Directions for this task: Go through the entries below and print, exactly, the lines starting at the one with "[More article actions] (328, 311)" and ending at the one with "Nach oben (302, 1460)", keeping both ends and no others.

Excerpted records:
++++++++++++++++++++

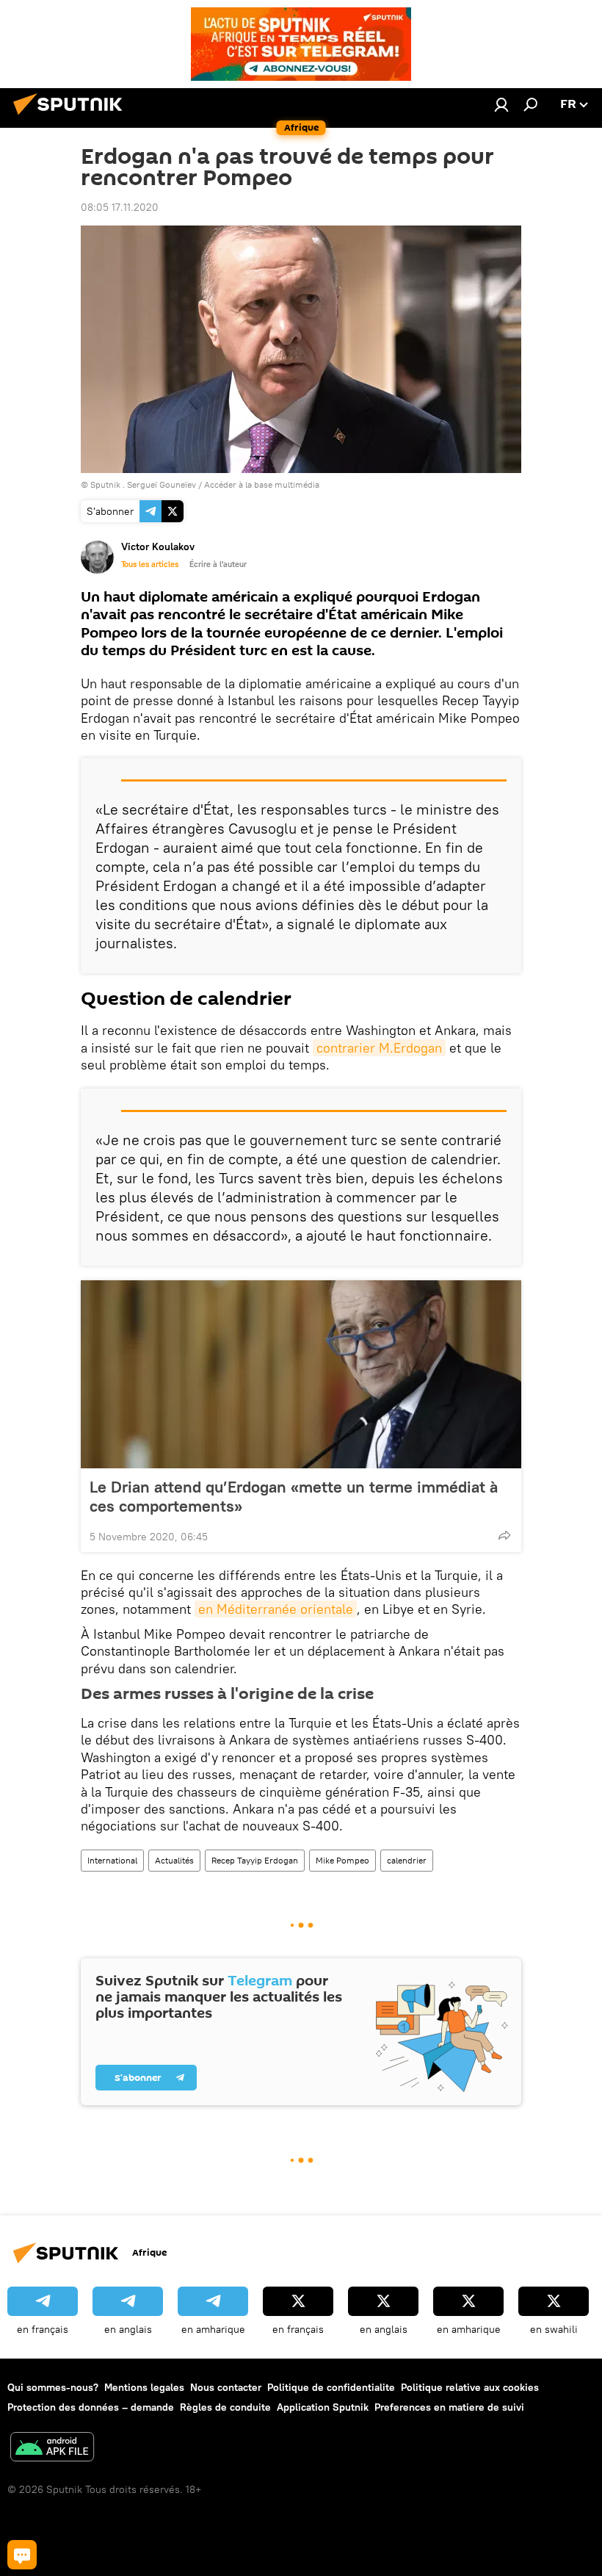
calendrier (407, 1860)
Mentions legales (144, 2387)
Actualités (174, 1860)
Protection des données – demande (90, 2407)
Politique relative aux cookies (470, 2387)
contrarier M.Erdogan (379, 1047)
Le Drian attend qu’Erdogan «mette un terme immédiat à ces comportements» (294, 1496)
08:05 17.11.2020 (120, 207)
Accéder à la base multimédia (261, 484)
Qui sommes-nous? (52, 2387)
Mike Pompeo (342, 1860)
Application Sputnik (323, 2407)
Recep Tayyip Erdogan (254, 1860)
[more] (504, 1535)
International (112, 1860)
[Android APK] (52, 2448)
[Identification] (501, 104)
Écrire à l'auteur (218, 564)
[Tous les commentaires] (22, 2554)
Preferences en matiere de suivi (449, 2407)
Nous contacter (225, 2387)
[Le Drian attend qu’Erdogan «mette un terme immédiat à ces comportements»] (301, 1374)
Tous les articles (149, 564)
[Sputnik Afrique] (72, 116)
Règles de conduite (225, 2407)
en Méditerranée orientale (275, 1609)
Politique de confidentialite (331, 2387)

++++++++++++++++++++

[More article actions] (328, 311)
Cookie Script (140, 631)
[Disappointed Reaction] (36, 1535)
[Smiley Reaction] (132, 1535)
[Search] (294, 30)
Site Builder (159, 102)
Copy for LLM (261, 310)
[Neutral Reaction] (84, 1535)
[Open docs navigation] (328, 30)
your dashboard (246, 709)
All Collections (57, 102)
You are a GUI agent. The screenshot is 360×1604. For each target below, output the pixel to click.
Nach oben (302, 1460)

++++++++++++++++++++

Solution:
[More article actions] (328, 311)
Cookie Script (140, 631)
[Disappointed Reaction] (36, 1535)
[Smiley Reaction] (132, 1535)
[Search] (294, 30)
Site Builder (159, 102)
Copy for LLM (261, 310)
[Neutral Reaction] (84, 1535)
[Open docs navigation] (328, 30)
your dashboard (246, 709)
All Collections (57, 102)
You are a GUI agent. The screenshot is 360×1604. For each target below, output the pixel to click.
Nach oben (302, 1460)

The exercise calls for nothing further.